Trim was described as weighing between ten and twelve pounds. His daily life included running after balls,taking food from the table of ‘almost every officer’ and, pleasantly, from their own mouths! He died, when in exile. Trim was created by John Cornwell in 1996 and placed outside the empty window of Mitchell library behind Flinders . (This is surely more interesting than the recent reproduction placed in London’s Euston station and usually ignored by nearby passengers…)

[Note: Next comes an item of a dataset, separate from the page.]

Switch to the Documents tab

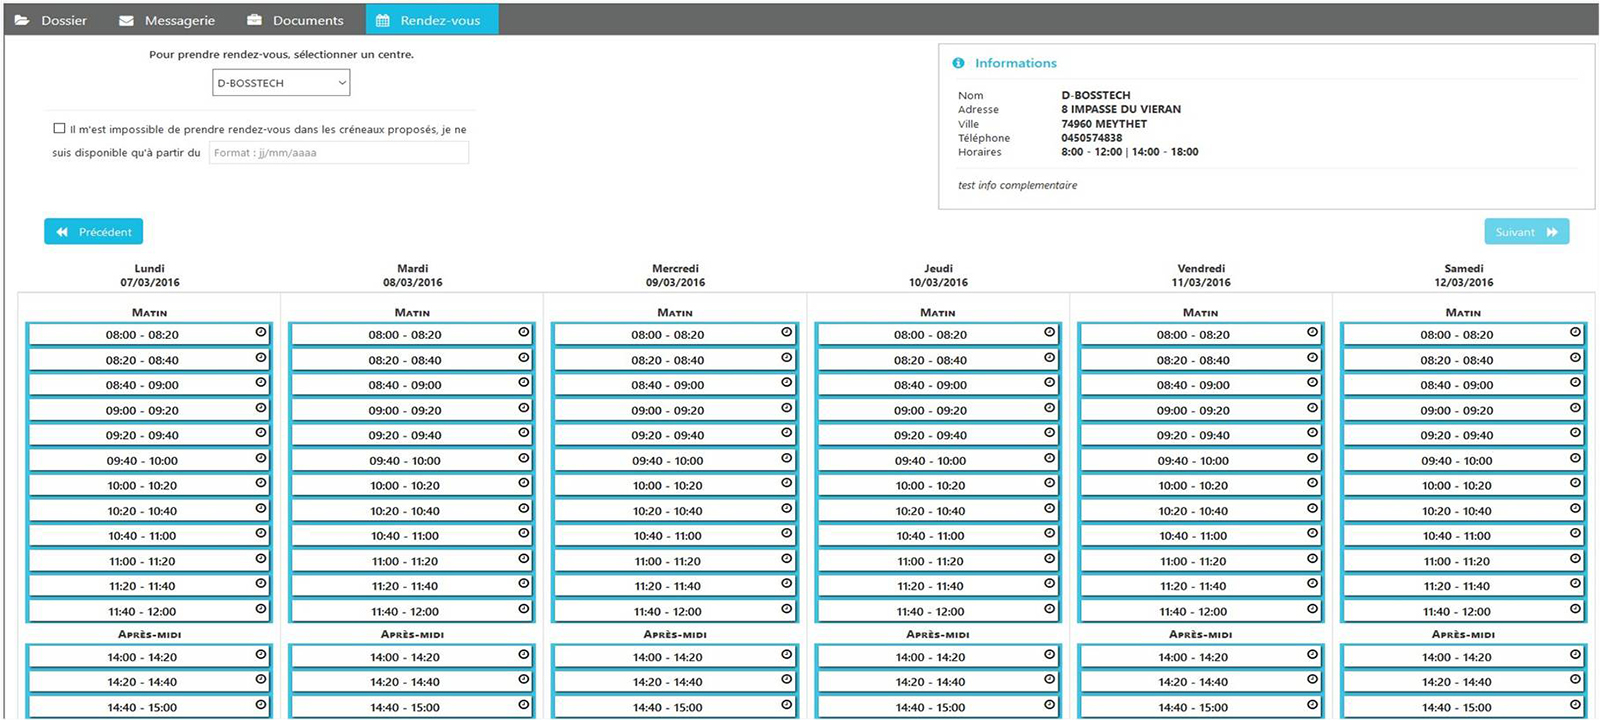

I am also reminded of Henry Lawson and a dog in The Domain near the Royal Botanical Gardens in Sydney. It was finished by George Lambert and unveiled in 1931, some years after the writer’s death. Lawson’s memorial fund asked for a ‘work of art’. The memorial presents the company of a swagman and a dog, who could be images in several of Lawson’s bush stories. Although Lawson was usually living in the Sydney area the memorial fund wanted him to be described as an ‘Australian of the bush and not of the city.’ Yet a hat was rejected so that his long hair would be better modelled. No details were created about the dog’s appearance…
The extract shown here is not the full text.